## begin Data for processing
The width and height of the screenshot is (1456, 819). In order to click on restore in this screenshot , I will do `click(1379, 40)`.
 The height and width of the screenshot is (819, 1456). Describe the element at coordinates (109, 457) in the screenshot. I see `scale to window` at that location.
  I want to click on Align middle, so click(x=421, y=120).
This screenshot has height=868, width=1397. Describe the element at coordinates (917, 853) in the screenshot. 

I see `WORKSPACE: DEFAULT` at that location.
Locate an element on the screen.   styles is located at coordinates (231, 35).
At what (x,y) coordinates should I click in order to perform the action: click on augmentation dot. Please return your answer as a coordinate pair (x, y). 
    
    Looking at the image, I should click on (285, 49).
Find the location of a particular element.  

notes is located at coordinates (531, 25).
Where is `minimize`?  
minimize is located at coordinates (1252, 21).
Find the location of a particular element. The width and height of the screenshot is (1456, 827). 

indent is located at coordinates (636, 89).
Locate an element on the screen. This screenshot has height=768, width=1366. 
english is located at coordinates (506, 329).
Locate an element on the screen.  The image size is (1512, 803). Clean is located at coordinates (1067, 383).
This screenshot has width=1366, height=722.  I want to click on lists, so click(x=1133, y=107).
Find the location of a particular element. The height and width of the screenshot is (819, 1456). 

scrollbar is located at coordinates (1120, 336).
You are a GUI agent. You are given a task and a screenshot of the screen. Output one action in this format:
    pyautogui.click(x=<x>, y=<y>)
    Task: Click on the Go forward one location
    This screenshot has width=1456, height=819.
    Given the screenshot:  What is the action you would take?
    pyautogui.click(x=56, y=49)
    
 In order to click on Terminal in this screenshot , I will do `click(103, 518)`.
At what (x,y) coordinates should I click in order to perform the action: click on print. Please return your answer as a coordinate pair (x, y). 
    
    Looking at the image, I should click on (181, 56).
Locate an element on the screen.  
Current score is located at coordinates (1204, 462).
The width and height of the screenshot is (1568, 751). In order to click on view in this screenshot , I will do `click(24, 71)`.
## end Data for processing
Work to be completed:
Reproduce each of the records above verbatim, in the same order, without altering any word, number, or line.

Output below:
The width and height of the screenshot is (1456, 819). In order to click on restore in this screenshot , I will do `click(1379, 40)`.
 The height and width of the screenshot is (819, 1456). Describe the element at coordinates (109, 457) in the screenshot. I see `scale to window` at that location.
  I want to click on Align middle, so click(x=421, y=120).
This screenshot has height=868, width=1397. Describe the element at coordinates (917, 853) in the screenshot. 

I see `WORKSPACE: DEFAULT` at that location.
Locate an element on the screen.   styles is located at coordinates (231, 35).
At what (x,y) coordinates should I click in order to perform the action: click on augmentation dot. Please return your answer as a coordinate pair (x, y). 
    
    Looking at the image, I should click on (285, 49).
Find the location of a particular element.  

notes is located at coordinates (531, 25).
Where is `minimize`?  
minimize is located at coordinates (1252, 21).
Find the location of a particular element. The width and height of the screenshot is (1456, 827). 

indent is located at coordinates (636, 89).
Locate an element on the screen. This screenshot has height=768, width=1366. 
english is located at coordinates (506, 329).
Locate an element on the screen.  The image size is (1512, 803). Clean is located at coordinates (1067, 383).
This screenshot has width=1366, height=722.  I want to click on lists, so click(x=1133, y=107).
Find the location of a particular element. The height and width of the screenshot is (819, 1456). 

scrollbar is located at coordinates (1120, 336).
You are a GUI agent. You are given a task and a screenshot of the screen. Output one action in this format:
    pyautogui.click(x=<x>, y=<y>)
    Task: Click on the Go forward one location
    This screenshot has width=1456, height=819.
    Given the screenshot:  What is the action you would take?
    pyautogui.click(x=56, y=49)
    
 In order to click on Terminal in this screenshot , I will do `click(103, 518)`.
At what (x,y) coordinates should I click in order to perform the action: click on print. Please return your answer as a coordinate pair (x, y). 
    
    Looking at the image, I should click on (181, 56).
Locate an element on the screen.  
Current score is located at coordinates (1204, 462).
The width and height of the screenshot is (1568, 751). In order to click on view in this screenshot , I will do `click(24, 71)`.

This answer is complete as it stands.